***** Records for this exercise *****

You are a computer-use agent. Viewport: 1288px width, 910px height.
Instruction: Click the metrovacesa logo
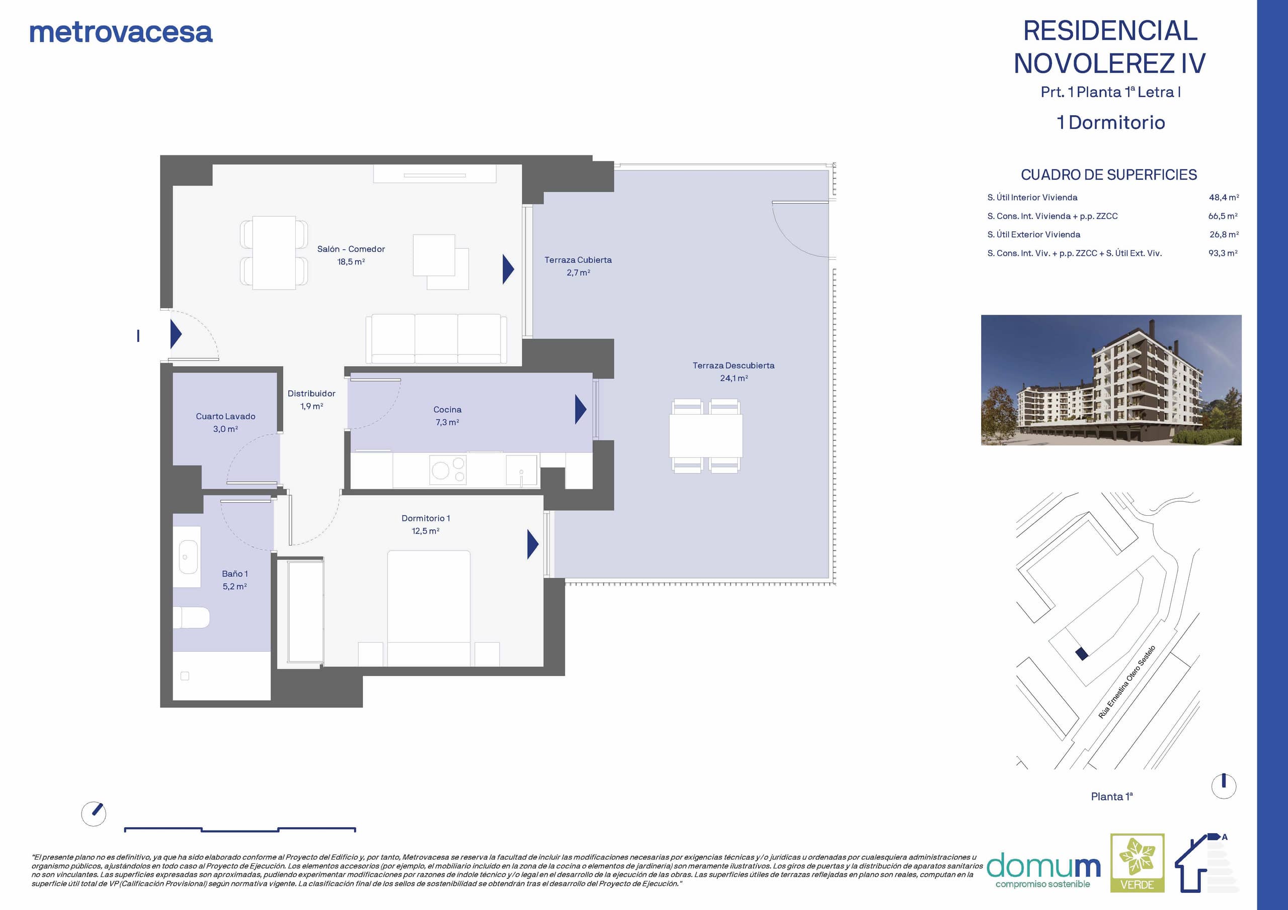tap(121, 33)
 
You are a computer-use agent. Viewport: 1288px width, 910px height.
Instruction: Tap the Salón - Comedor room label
tap(351, 255)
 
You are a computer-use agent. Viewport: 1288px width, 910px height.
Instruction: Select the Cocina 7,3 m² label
tap(447, 415)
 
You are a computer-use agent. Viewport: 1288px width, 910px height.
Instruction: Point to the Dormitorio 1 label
tap(426, 524)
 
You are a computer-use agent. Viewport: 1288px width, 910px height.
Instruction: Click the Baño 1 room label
tap(234, 580)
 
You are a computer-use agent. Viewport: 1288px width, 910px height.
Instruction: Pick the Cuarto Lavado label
tap(225, 422)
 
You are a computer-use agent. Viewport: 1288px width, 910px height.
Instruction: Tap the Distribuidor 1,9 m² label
tap(311, 399)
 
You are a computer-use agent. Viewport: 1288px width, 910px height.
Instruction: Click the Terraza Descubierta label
tap(733, 371)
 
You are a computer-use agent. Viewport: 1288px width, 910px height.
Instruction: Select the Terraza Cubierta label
tap(578, 266)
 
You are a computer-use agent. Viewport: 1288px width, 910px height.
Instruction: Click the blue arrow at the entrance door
tap(176, 335)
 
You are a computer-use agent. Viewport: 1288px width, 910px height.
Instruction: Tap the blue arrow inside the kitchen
tap(581, 409)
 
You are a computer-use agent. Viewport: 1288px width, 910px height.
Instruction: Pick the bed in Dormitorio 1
tap(429, 608)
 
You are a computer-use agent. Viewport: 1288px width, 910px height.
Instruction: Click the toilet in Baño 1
tap(191, 617)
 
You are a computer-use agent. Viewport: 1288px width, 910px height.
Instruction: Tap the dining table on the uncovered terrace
tap(706, 436)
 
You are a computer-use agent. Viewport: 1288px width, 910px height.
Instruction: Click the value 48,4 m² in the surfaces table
tap(1224, 198)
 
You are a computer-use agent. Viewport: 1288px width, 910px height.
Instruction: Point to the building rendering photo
tap(1111, 380)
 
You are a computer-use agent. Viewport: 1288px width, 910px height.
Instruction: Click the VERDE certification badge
tap(1137, 863)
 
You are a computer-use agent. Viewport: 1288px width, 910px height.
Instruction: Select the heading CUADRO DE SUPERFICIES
tap(1108, 175)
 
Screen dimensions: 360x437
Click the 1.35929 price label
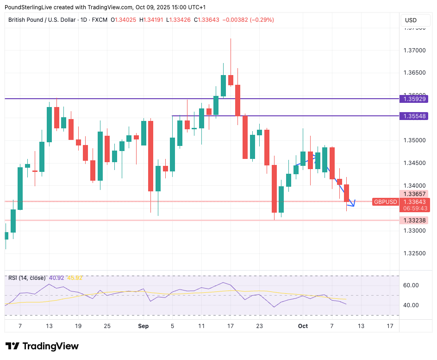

*****

Direction:
Rewrite every item above, replacing "computer-use agent" with "desktop automation agent" wherever it occurs and keeping everything else the same. Leave the pictures out of your answer.

Answer for this exercise:
You are a desktop automation agent. Viewport: 1288px width, 910px height.
Instruction: Click the metrovacesa logo
tap(121, 33)
 
You are a desktop automation agent. Viewport: 1288px width, 910px height.
Instruction: Tap the Salón - Comedor room label
tap(351, 255)
 
You are a desktop automation agent. Viewport: 1288px width, 910px height.
Instruction: Select the Cocina 7,3 m² label
tap(447, 415)
 
You are a desktop automation agent. Viewport: 1288px width, 910px height.
Instruction: Point to the Dormitorio 1 label
tap(426, 524)
 
You are a desktop automation agent. Viewport: 1288px width, 910px height.
Instruction: Click the Baño 1 room label
tap(234, 580)
 
You are a desktop automation agent. Viewport: 1288px width, 910px height.
Instruction: Pick the Cuarto Lavado label
tap(225, 422)
 
You are a desktop automation agent. Viewport: 1288px width, 910px height.
Instruction: Tap the Distribuidor 1,9 m² label
tap(311, 399)
 
You are a desktop automation agent. Viewport: 1288px width, 910px height.
Instruction: Click the Terraza Descubierta label
tap(733, 371)
 
You are a desktop automation agent. Viewport: 1288px width, 910px height.
Instruction: Select the Terraza Cubierta label
tap(578, 266)
 
You are a desktop automation agent. Viewport: 1288px width, 910px height.
Instruction: Click the blue arrow at the entrance door
tap(176, 335)
 
You are a desktop automation agent. Viewport: 1288px width, 910px height.
Instruction: Tap the blue arrow inside the kitchen
tap(581, 409)
 
You are a desktop automation agent. Viewport: 1288px width, 910px height.
Instruction: Pick the bed in Dormitorio 1
tap(429, 608)
 
You are a desktop automation agent. Viewport: 1288px width, 910px height.
Instruction: Click the toilet in Baño 1
tap(191, 617)
 
You are a desktop automation agent. Viewport: 1288px width, 910px height.
Instruction: Tap the dining table on the uncovered terrace
tap(706, 436)
 
You are a desktop automation agent. Viewport: 1288px width, 910px height.
Instruction: Click the value 48,4 m² in the surfaces table
tap(1224, 198)
 
You are a desktop automation agent. Viewport: 1288px width, 910px height.
Instruction: Point to the building rendering photo
tap(1111, 380)
 
You are a desktop automation agent. Viewport: 1288px width, 910px height.
Instruction: Click the VERDE certification badge
tap(1137, 863)
 
You are a desktop automation agent. Viewport: 1288px width, 910px height.
Instruction: Select the heading CUADRO DE SUPERFICIES
tap(1108, 175)
 
Screen dimensions: 360x437
Click the 1.35929 price label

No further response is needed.